(What is expected)
Write out the rows word for word, from the line with "Viewport: 800px width, 627px height." down to the line with "pos(322,89)", including both. Leave the pictures out.

(Material provided)
☆ ☆ ☆
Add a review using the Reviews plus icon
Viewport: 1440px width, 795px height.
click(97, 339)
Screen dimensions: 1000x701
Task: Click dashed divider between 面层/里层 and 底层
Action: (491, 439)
☆ ☆ ☆
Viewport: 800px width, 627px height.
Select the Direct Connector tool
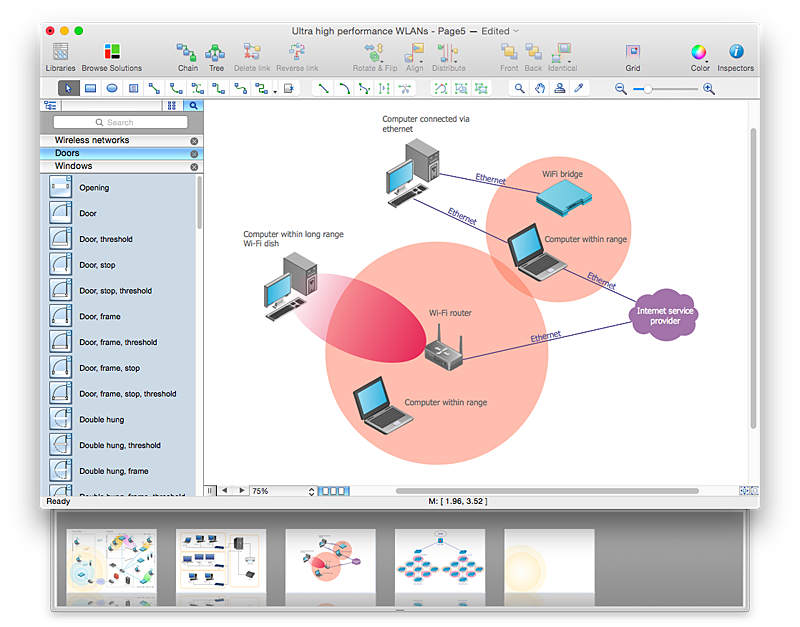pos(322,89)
☆ ☆ ☆
(Final result)
Viewport: 800px width, 627px height.
Select the Direct Connector tool
pos(322,89)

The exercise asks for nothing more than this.